(Recorded data)
* * * *

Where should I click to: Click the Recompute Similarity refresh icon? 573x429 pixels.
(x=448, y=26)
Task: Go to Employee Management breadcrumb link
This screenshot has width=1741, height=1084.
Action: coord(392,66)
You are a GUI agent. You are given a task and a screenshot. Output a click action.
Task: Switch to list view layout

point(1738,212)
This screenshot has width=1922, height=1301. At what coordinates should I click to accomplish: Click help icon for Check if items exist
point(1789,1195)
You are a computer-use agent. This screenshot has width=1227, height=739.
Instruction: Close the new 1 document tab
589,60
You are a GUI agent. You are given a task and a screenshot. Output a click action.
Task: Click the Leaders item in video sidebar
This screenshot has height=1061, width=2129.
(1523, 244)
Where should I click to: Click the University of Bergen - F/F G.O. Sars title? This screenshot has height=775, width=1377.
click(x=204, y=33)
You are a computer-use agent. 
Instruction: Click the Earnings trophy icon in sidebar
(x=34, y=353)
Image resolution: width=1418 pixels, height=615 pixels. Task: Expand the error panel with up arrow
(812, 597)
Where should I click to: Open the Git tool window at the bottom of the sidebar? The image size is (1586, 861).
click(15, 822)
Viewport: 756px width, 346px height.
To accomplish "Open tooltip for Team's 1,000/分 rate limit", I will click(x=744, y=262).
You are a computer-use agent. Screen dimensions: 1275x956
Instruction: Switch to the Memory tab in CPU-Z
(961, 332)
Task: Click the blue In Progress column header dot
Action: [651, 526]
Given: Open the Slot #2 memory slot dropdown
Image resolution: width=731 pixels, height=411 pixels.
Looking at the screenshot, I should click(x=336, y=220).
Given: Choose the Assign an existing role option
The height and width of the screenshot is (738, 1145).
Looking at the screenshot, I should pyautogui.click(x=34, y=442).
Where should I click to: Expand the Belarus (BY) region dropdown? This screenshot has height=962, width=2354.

* * * *

§ **WHAT THE TASK REQUIRES**:
All of the data above should be reproduced exactly, with nothing missing.

§ **ANSWER BELOW**:
Where should I click to: Click the Recompute Similarity refresh icon? 573x429 pixels.
(x=448, y=26)
Task: Go to Employee Management breadcrumb link
This screenshot has width=1741, height=1084.
Action: coord(392,66)
You are a GUI agent. You are given a task and a screenshot. Output a click action.
Task: Switch to list view layout

point(1738,212)
This screenshot has width=1922, height=1301. At what coordinates should I click to accomplish: Click help icon for Check if items exist
point(1789,1195)
You are a computer-use agent. This screenshot has width=1227, height=739.
Instruction: Close the new 1 document tab
589,60
You are a GUI agent. You are given a task and a screenshot. Output a click action.
Task: Click the Leaders item in video sidebar
This screenshot has height=1061, width=2129.
(1523, 244)
Where should I click to: Click the University of Bergen - F/F G.O. Sars title? This screenshot has height=775, width=1377.
click(x=204, y=33)
You are a computer-use agent. 
Instruction: Click the Earnings trophy icon in sidebar
(x=34, y=353)
Image resolution: width=1418 pixels, height=615 pixels. Task: Expand the error panel with up arrow
(812, 597)
Where should I click to: Open the Git tool window at the bottom of the sidebar? The image size is (1586, 861).
click(15, 822)
Viewport: 756px width, 346px height.
To accomplish "Open tooltip for Team's 1,000/分 rate limit", I will click(x=744, y=262).
You are a computer-use agent. Screen dimensions: 1275x956
Instruction: Switch to the Memory tab in CPU-Z
(961, 332)
Task: Click the blue In Progress column header dot
Action: [651, 526]
Given: Open the Slot #2 memory slot dropdown
Image resolution: width=731 pixels, height=411 pixels.
Looking at the screenshot, I should click(x=336, y=220).
Given: Choose the Assign an existing role option
The height and width of the screenshot is (738, 1145).
Looking at the screenshot, I should pyautogui.click(x=34, y=442).
Where should I click to: Expand the Belarus (BY) region dropdown? This screenshot has height=962, width=2354.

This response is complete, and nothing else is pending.